We know the horrible statistical narrative and the disparate rates between Aboriginal and Torres Strait Islanders and the rest of the population. The extensiveness of the disparities is an abomination.
What is little known is that one in nine of Aboriginal and Torres Strait Islanders living have been to jail.
In Western Australia and the Northern Territory it is even worse – one in six has been to jail. Imagine the devastating psychosocial impacts on families.
The further west we journey across this continent, the worse the statistical narrative, the worse the hits on Aboriginal and Torres Strait Islander peoples – the higher the homeless rates, the more acute the poverty, the worse the destructive behaviours, the sense of hopelessness, the depressions and clinical disorders, the higher the premature and unnatural death and suicide rates.

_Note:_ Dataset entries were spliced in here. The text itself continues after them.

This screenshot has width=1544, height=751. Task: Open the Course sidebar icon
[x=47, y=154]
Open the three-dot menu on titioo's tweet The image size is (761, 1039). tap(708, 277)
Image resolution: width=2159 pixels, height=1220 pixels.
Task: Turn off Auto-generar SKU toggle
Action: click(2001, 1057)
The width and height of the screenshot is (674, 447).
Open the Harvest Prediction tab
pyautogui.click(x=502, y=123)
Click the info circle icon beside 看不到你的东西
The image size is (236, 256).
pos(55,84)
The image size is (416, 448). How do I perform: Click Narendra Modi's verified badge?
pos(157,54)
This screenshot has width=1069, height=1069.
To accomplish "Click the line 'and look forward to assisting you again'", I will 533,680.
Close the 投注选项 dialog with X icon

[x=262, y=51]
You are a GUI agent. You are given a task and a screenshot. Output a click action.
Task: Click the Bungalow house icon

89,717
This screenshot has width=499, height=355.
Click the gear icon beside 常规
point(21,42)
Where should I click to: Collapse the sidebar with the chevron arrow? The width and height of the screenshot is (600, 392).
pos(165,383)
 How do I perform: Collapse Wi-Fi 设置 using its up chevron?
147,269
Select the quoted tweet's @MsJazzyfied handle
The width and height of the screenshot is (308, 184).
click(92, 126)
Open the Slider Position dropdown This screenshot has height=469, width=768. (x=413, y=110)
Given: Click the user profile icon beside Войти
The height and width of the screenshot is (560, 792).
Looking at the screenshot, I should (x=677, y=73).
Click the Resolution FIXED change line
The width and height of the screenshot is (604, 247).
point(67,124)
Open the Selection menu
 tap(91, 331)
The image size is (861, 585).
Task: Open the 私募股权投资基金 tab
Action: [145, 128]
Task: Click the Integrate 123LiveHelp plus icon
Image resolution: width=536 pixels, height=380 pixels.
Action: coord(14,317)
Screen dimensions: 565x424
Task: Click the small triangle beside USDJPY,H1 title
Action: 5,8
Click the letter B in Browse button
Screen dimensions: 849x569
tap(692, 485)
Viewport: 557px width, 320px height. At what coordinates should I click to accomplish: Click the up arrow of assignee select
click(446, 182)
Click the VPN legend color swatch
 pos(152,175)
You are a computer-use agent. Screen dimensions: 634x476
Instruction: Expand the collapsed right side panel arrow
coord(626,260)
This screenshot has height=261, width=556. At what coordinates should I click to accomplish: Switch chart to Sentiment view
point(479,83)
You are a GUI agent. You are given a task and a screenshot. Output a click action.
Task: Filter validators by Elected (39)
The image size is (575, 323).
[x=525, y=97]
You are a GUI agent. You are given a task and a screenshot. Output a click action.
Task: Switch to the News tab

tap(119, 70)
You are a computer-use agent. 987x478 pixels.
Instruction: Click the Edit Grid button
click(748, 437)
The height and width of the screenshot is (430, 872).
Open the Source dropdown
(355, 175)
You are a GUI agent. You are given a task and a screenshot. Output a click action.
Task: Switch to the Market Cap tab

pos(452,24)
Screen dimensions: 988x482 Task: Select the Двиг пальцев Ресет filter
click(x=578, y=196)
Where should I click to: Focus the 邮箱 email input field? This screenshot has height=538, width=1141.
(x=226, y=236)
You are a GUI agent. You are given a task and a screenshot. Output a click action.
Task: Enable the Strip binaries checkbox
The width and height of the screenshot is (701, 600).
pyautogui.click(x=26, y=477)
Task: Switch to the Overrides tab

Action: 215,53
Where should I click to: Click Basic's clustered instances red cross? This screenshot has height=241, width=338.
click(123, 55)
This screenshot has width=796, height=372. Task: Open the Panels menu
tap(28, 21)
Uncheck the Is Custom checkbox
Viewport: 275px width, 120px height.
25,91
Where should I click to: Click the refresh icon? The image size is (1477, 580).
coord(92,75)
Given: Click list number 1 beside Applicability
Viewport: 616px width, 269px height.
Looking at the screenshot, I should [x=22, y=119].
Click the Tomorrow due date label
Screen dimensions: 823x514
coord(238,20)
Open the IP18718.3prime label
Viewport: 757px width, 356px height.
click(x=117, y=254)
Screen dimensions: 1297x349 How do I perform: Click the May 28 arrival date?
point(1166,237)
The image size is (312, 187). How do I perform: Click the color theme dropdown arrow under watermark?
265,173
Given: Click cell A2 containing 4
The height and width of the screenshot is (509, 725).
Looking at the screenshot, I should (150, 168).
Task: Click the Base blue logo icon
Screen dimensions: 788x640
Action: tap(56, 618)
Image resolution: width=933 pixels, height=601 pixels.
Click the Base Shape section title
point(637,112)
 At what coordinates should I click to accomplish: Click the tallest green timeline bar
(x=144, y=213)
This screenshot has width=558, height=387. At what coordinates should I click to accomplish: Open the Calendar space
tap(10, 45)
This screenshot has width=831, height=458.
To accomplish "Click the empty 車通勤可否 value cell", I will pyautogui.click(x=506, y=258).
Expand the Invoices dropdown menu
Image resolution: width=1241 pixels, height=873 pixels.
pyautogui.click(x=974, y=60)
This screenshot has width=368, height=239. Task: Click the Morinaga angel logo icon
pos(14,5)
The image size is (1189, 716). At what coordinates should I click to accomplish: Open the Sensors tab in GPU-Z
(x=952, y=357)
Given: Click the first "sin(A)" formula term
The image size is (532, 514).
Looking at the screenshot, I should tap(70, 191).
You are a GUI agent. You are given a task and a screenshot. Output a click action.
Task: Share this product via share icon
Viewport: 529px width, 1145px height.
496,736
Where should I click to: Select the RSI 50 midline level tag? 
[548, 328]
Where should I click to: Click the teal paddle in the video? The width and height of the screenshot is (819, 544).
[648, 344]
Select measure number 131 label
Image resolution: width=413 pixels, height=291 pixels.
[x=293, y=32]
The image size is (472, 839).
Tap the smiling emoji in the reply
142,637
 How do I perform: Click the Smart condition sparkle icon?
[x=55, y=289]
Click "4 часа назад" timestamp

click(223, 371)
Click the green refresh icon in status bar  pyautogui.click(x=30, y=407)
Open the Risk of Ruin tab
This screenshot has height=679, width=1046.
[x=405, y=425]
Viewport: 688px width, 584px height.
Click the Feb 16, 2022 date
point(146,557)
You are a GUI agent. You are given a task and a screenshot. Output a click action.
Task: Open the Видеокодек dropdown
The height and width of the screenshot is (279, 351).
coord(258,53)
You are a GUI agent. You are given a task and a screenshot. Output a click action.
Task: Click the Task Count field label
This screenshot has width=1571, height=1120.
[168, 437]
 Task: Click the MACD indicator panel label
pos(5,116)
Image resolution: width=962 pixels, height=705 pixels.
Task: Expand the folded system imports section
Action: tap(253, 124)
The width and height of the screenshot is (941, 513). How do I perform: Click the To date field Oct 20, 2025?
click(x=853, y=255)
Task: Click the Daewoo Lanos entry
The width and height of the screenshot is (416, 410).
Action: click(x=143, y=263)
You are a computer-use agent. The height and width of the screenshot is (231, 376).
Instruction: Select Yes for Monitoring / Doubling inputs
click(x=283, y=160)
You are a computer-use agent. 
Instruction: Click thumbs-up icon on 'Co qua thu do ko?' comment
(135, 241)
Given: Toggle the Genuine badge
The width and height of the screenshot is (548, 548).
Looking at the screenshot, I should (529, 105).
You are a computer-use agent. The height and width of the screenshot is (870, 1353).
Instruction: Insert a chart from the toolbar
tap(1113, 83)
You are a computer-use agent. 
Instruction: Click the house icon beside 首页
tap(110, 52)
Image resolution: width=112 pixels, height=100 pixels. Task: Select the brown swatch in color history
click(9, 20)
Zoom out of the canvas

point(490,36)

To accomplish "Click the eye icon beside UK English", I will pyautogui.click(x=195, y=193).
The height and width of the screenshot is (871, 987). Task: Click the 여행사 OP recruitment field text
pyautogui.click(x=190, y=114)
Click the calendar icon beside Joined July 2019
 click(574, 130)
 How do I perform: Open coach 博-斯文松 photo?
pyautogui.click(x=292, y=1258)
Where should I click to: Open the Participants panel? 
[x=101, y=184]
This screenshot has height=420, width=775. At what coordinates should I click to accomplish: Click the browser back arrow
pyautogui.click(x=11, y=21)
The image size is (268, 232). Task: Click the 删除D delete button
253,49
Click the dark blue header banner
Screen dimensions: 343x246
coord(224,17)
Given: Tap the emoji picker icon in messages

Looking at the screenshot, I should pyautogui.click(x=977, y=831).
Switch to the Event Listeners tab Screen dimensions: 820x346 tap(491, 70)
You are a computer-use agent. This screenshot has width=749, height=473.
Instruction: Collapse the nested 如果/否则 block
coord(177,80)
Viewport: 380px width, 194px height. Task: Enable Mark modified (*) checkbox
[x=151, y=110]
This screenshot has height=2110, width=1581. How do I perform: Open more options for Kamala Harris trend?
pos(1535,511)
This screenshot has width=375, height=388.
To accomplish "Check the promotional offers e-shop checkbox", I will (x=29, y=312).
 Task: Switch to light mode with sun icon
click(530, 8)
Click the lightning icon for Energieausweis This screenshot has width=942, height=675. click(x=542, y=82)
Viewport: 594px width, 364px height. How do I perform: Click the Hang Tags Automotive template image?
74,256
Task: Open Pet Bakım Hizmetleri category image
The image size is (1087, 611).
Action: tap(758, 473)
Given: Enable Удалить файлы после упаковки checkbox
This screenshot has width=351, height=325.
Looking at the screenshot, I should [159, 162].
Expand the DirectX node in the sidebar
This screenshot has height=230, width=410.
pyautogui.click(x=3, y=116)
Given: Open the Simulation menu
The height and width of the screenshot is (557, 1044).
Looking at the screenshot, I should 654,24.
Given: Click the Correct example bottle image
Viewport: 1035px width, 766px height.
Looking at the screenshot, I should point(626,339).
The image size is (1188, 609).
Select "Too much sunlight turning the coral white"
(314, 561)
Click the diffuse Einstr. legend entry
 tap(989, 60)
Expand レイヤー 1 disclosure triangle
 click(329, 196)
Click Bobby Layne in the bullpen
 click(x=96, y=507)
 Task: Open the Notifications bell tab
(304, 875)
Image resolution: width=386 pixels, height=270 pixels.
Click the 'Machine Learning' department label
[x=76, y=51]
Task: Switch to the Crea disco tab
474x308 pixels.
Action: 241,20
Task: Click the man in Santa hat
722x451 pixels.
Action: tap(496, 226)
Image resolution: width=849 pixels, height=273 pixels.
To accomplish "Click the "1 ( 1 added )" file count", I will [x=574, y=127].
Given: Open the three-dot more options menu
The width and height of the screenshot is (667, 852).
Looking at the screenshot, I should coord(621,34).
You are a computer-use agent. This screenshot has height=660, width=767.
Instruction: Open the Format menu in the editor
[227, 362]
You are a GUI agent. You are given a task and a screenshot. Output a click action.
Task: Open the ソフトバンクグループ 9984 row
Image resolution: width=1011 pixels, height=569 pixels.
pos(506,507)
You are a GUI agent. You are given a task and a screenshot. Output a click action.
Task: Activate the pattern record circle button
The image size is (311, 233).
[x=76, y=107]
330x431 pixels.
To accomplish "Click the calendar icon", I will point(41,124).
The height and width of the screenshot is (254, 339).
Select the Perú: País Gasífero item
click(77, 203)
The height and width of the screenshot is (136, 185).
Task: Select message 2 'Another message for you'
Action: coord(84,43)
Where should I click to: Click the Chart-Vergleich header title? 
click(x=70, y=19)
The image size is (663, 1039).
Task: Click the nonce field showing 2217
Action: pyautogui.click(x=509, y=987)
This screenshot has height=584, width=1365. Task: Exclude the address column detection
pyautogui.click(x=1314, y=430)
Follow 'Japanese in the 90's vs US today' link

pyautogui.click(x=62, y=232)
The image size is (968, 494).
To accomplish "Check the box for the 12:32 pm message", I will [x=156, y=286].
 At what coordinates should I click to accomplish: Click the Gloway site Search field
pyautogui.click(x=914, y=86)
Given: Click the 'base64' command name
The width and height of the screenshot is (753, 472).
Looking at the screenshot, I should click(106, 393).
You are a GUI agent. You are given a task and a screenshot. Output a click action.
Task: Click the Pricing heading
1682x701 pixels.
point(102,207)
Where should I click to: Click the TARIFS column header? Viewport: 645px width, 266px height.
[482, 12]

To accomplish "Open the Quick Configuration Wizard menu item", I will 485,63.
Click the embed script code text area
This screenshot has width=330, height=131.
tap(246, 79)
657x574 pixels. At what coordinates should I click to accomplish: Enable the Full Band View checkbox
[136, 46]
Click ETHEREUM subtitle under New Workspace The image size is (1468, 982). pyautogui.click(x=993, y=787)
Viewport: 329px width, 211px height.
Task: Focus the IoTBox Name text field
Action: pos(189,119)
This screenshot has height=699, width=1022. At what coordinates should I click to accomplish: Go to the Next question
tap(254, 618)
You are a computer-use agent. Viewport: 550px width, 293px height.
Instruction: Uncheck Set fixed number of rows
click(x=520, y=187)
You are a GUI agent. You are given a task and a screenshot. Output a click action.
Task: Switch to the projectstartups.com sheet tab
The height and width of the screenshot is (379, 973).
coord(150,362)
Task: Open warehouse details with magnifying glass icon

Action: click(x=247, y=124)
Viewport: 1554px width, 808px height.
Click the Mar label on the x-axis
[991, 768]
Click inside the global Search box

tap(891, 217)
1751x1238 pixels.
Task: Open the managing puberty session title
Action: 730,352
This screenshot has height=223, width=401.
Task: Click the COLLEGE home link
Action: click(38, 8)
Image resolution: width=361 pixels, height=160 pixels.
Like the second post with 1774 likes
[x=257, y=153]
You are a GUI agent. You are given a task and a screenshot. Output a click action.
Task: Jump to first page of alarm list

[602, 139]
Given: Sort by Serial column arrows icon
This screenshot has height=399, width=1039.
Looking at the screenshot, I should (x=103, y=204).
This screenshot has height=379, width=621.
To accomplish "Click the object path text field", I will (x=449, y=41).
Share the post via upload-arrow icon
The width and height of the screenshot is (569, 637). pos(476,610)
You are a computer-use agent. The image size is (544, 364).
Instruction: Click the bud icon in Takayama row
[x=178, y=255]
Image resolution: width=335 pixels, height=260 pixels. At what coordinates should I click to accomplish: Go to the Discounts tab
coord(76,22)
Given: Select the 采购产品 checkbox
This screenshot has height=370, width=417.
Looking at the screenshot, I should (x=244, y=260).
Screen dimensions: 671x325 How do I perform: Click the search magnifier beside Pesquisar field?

The Royal Commission into Aboriginal Deaths in Custody was a vital examination into the multifactorial issues that undermine Aboriginal and Torres Strait Islander peoples. It was an important public validation of the causes, but we are still a long way from doing away with the one stop assimilation policies, the failed policies of assimilation and their toxic translation as racism.
There is no greater legacy than to improve the lot of others.
Some of the Commission’s 339 recommendations have been implemented, but the majority have not.
Western Australia, where the incarceration rate of Aboriginal people is right up there with the world’s highest jail rates, is the state where the least number of recommendations have been implemented. Forty per cent of the state’s prison population is comprised of Aboriginal peoples who otherwise comprise only three per cent of the state’s total population. However, unless more is done in the now for the marginalised and impoverished, I estimate that by 2025 three quarters of the state’s prison population will comprise Aboriginal peoples.
Nationally, by 2025, we are heading from one in three prisoners comprised of Aboriginal and Torres Strait Islanders, to more than one in two.
Society should gear our governments to do as much as they can to reduce poverty, but when people finish up in jail, it should be a reformative, redemptive and transformational experience.
Jails – and the whole spectrum of the criminal justice system - should not be brutally punitive and retributive. I have long worked with people pre-and post-release, working to improve their lot, to change lives. It is my experience that in general people leave prisons worse than when they went in.
When it comes to deaths in custody, we know the tragic toll, but in the first year following release, all the research shows that former inmates are up to 10 times more likely to suicide, or die an unnatural death, engage in risk-taking behaviour and substance abuse – than at any time while in prison.
We strand people post-release with little or no hope on the horizon.
Eighty-six per cent of the national prison population did not complete high school and nearly 40 per cent did not get past Year 9. The levels of illiteracy among prisoners break the heart. There is a poor investment in educative and wellbeing programs in our prisons, and the unmet needs outstrip supply. In the very least prisons should be restorative and places of hope; heavily invested in healing and wellbeing programs and from there onward with education opportunities. If we corral people to the situational trauma of prison and punishment then we embed a constancy of traumas – multiple, composite traumas and the degeneration for many people into complex and aggressive traumas.
As a society we should be doing everything possible to keep people out of prison - and not everything we can to jail people, but where prison is the outcome, then everything must be done to help the people within them.
The majority of people incarcerated are indeed inside for relative low level offending and poverty related crimes.
We must not be silent about the increasing prison population – which has doubled in the last two decades – and of the filling of our prisons with the poorest and the illiterate, and of the further marginalisation of these people.
We must also not be silent of the ruinous impacts on families and generations unborn.
There is no greater legacy than to improve the lot of others.
Gerry Georgatos is a suicide prevention researcher and the coordinator of Humanitarian Projects with the Institute of Social Justice and Human Rights.